Task brief: If a line in the entries below includes "agent", show that line.

*** Block opens ***

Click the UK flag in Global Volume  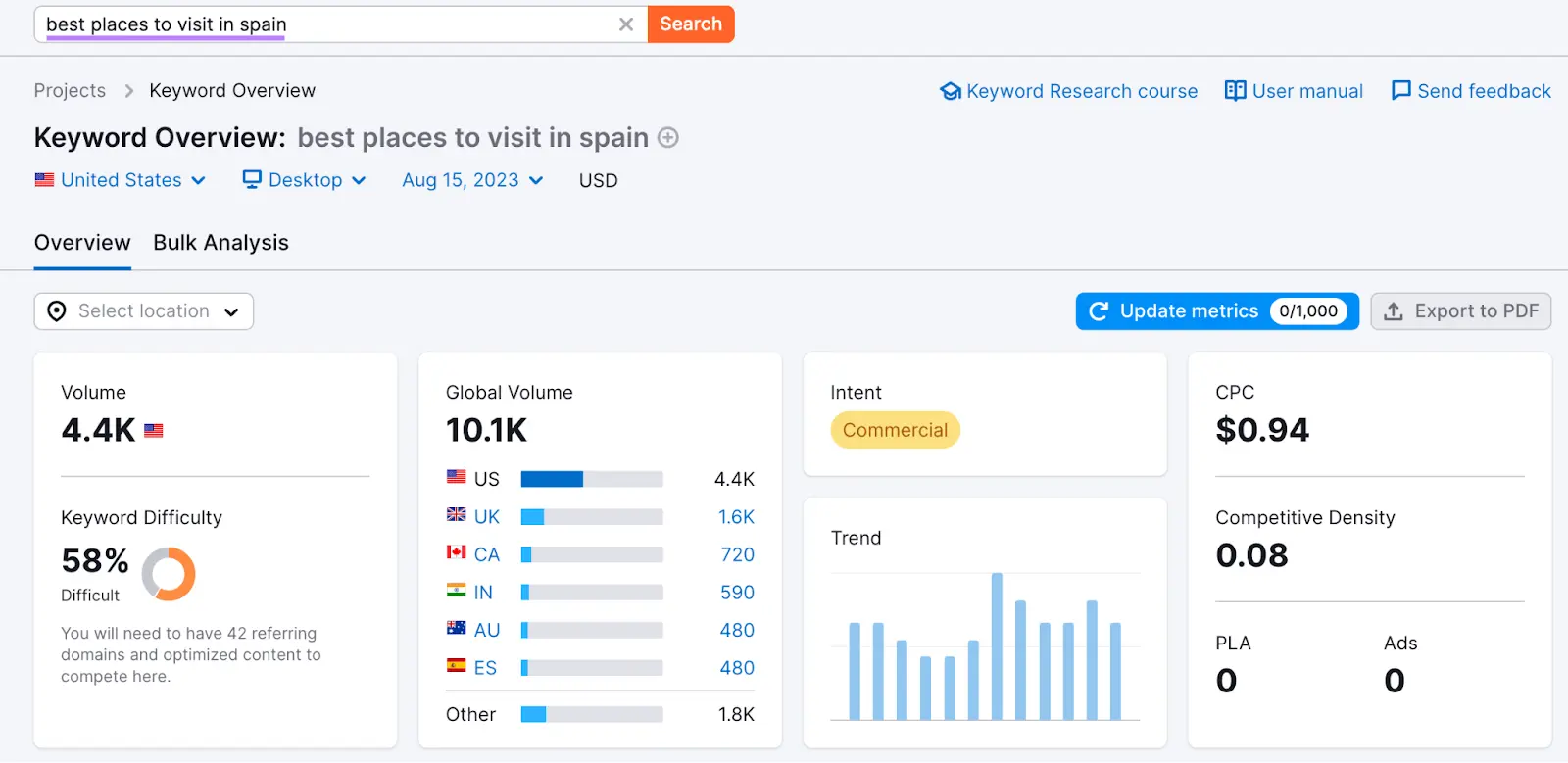(x=457, y=515)
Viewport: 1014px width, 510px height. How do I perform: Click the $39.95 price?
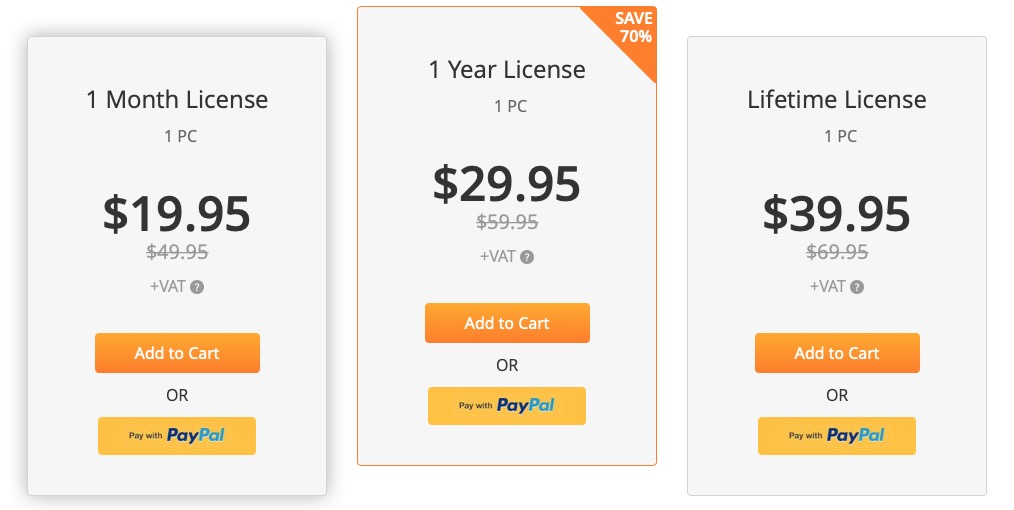(x=837, y=214)
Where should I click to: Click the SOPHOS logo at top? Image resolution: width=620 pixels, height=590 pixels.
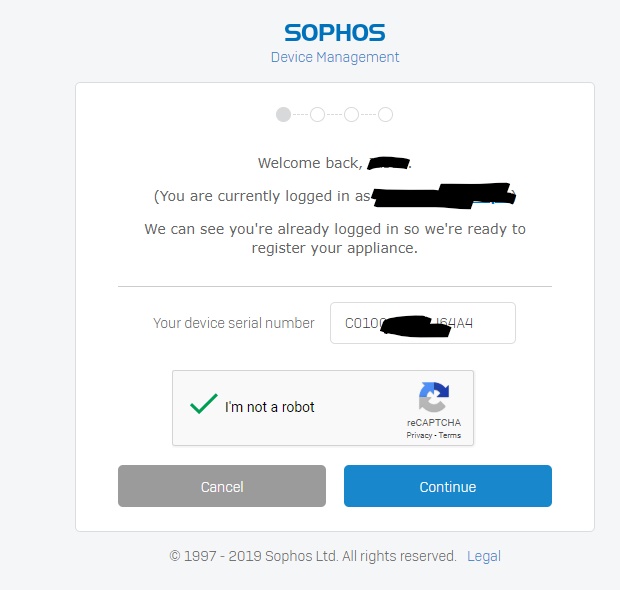334,32
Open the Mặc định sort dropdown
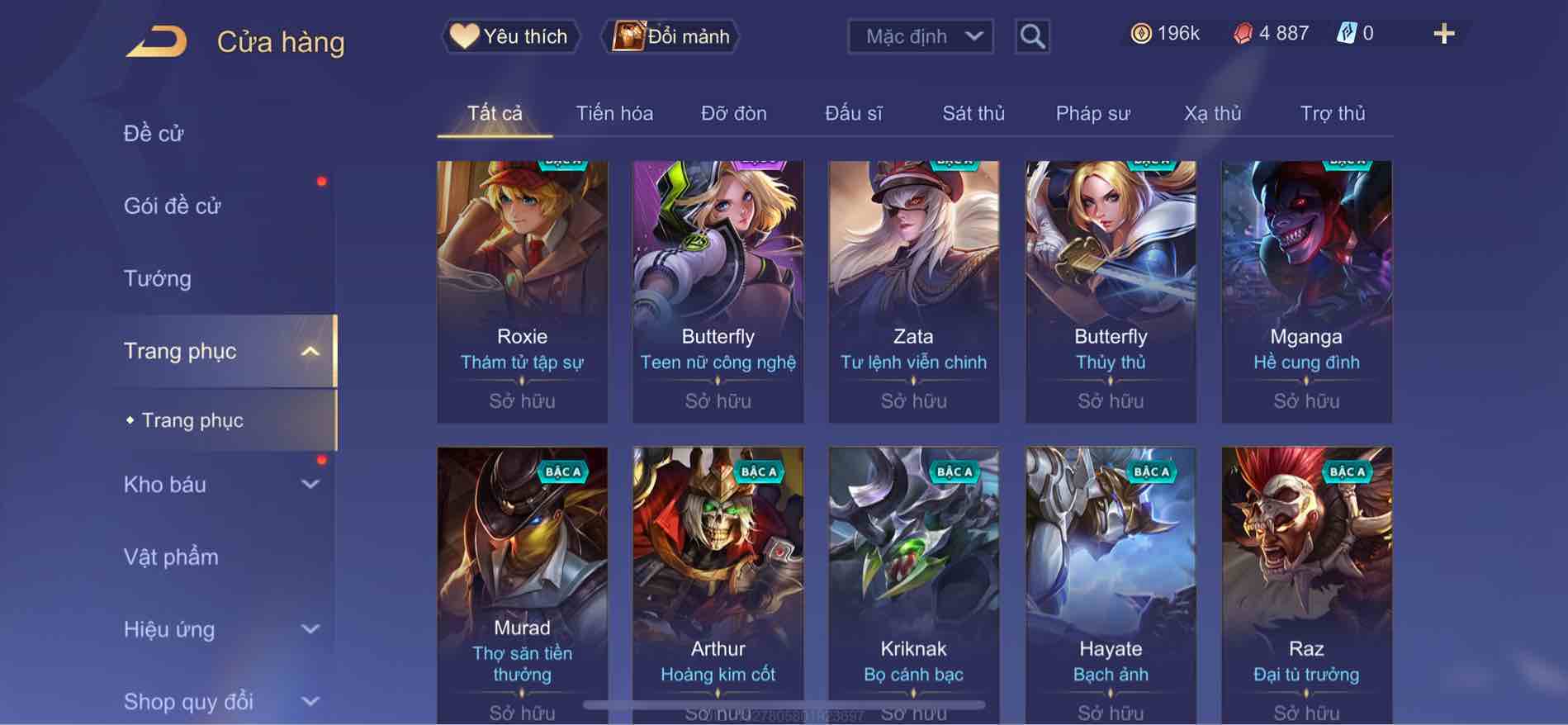Viewport: 1568px width, 725px height. [921, 36]
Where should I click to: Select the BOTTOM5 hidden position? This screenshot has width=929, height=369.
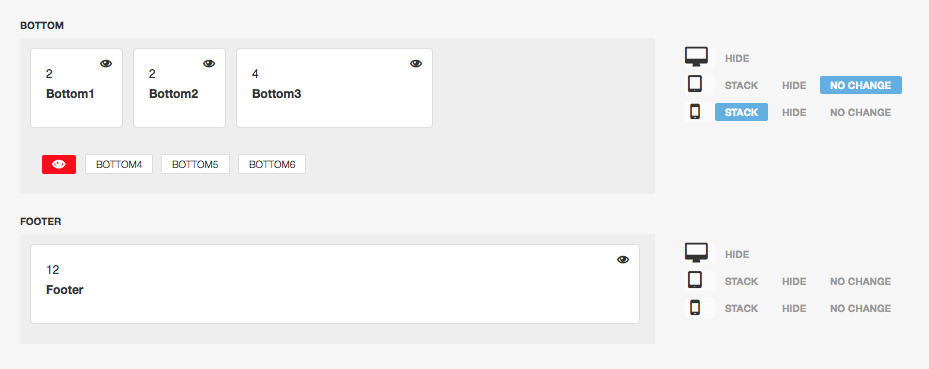point(196,164)
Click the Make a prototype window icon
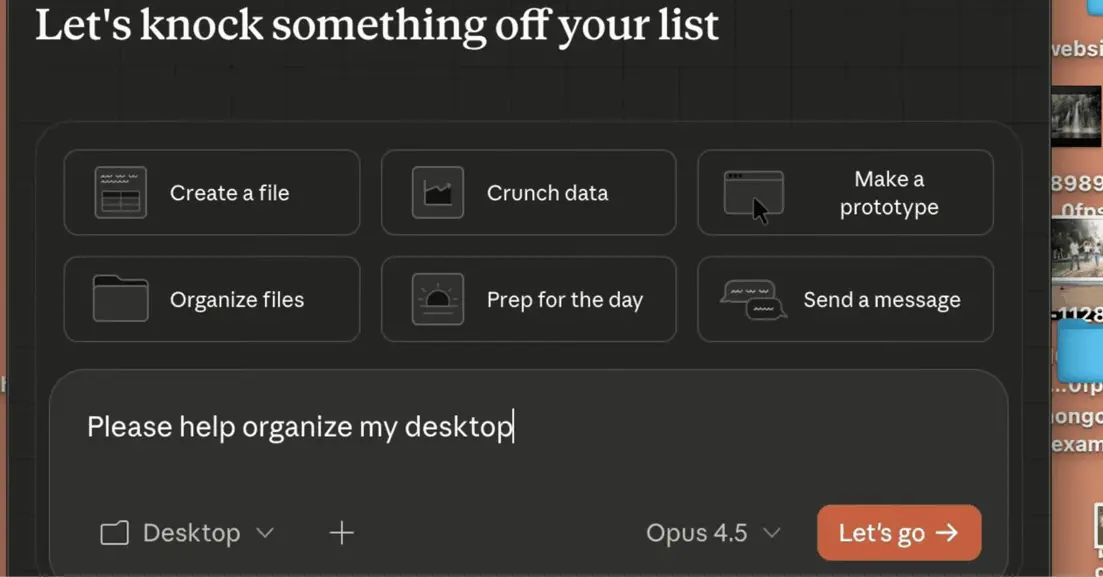Image resolution: width=1103 pixels, height=577 pixels. click(x=753, y=193)
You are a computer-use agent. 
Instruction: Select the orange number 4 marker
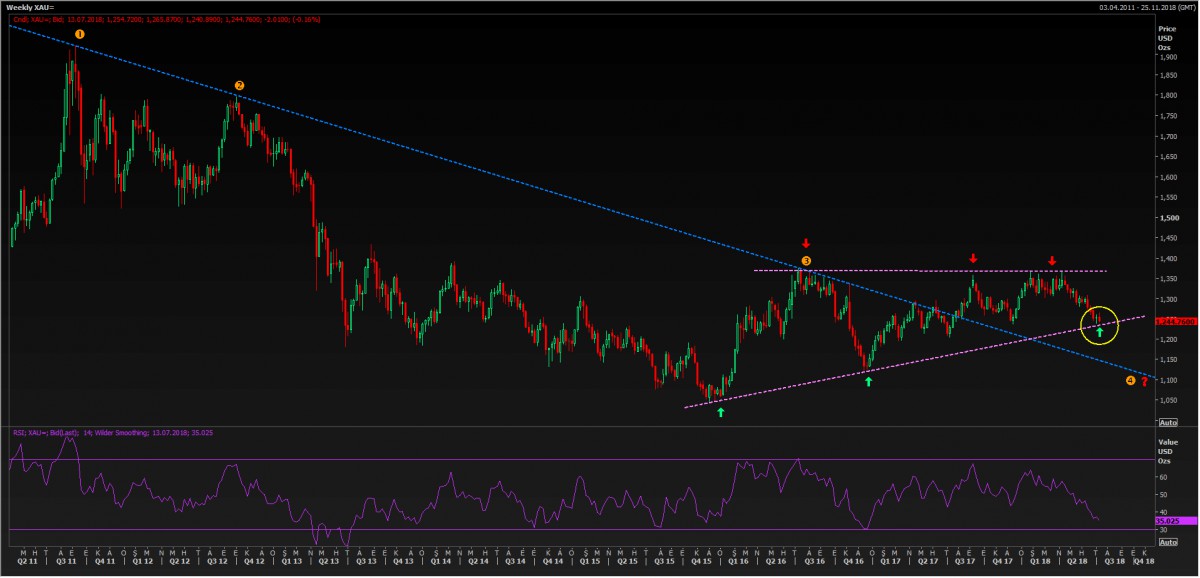1130,381
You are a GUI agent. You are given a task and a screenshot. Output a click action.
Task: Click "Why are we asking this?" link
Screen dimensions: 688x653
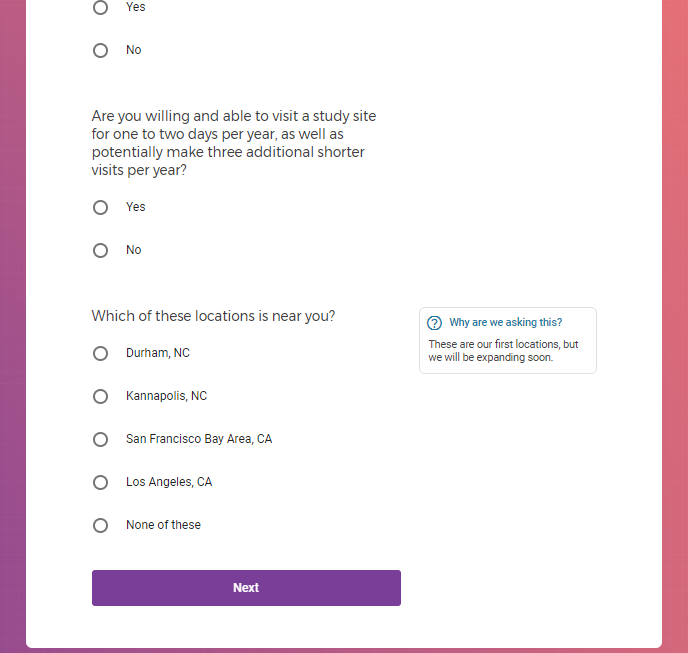click(x=505, y=323)
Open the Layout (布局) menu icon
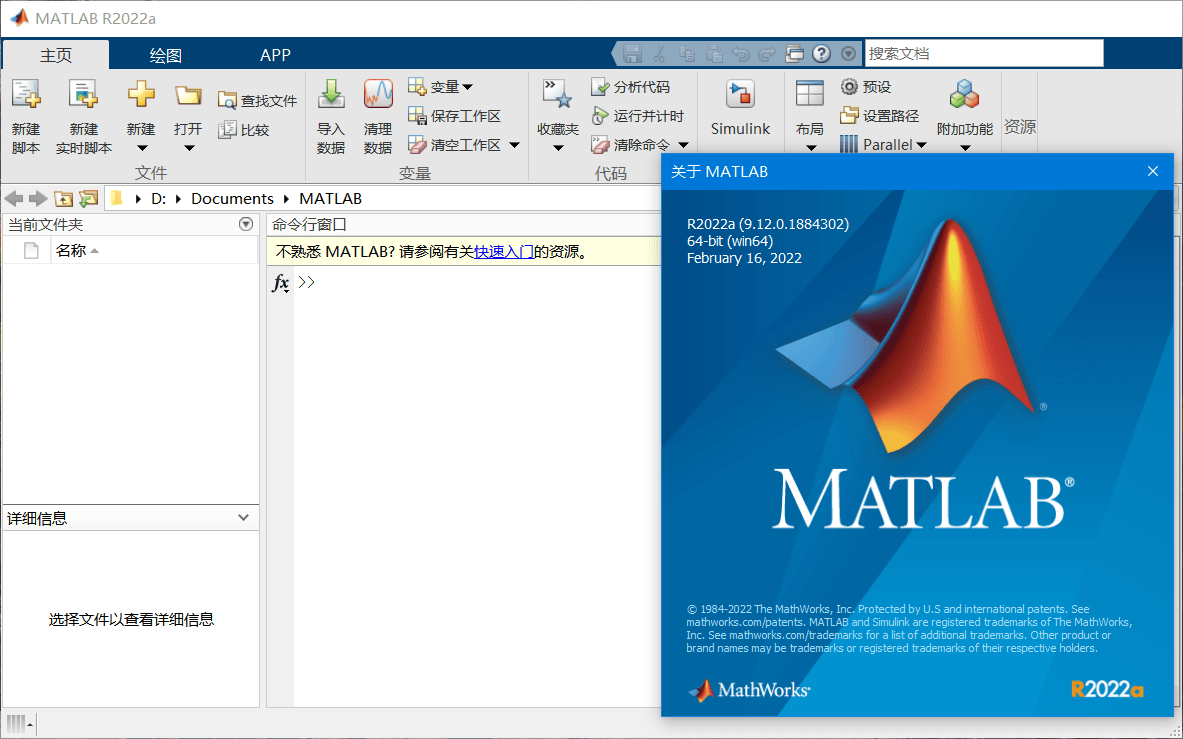This screenshot has height=739, width=1183. (809, 95)
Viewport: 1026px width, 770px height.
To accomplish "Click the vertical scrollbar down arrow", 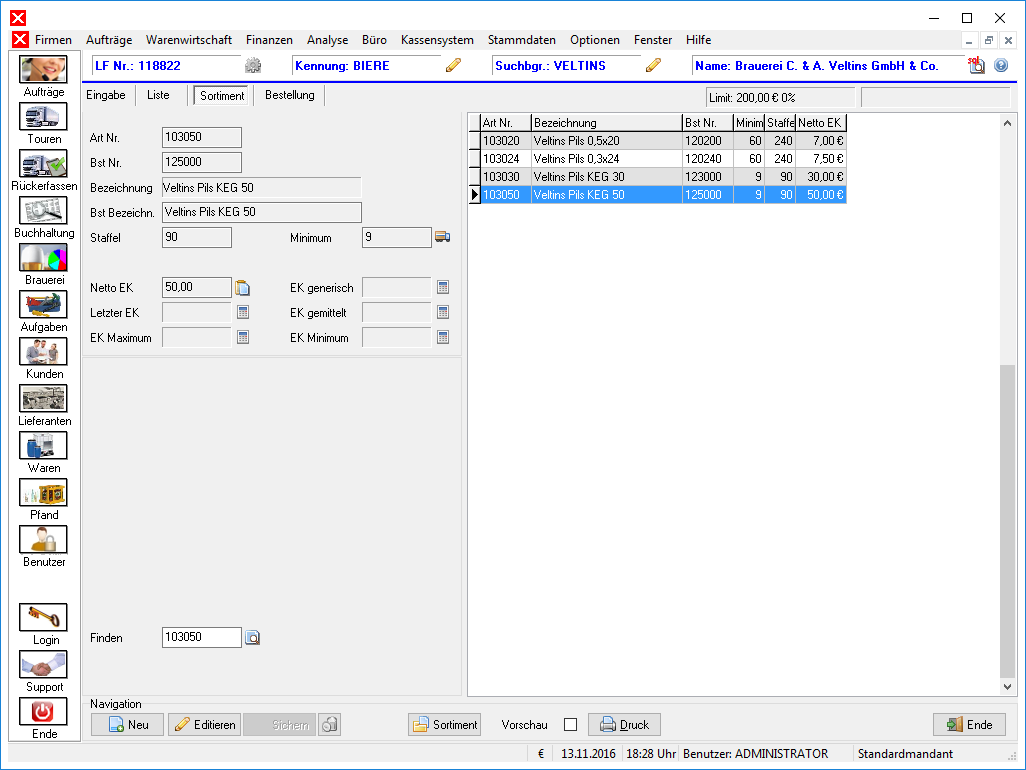I will click(x=1007, y=687).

*** Block closes ***

Expected answer:
You are a computer-use agent. 
You are a GUI agent. You are given a task and a screenshot. Output a click action.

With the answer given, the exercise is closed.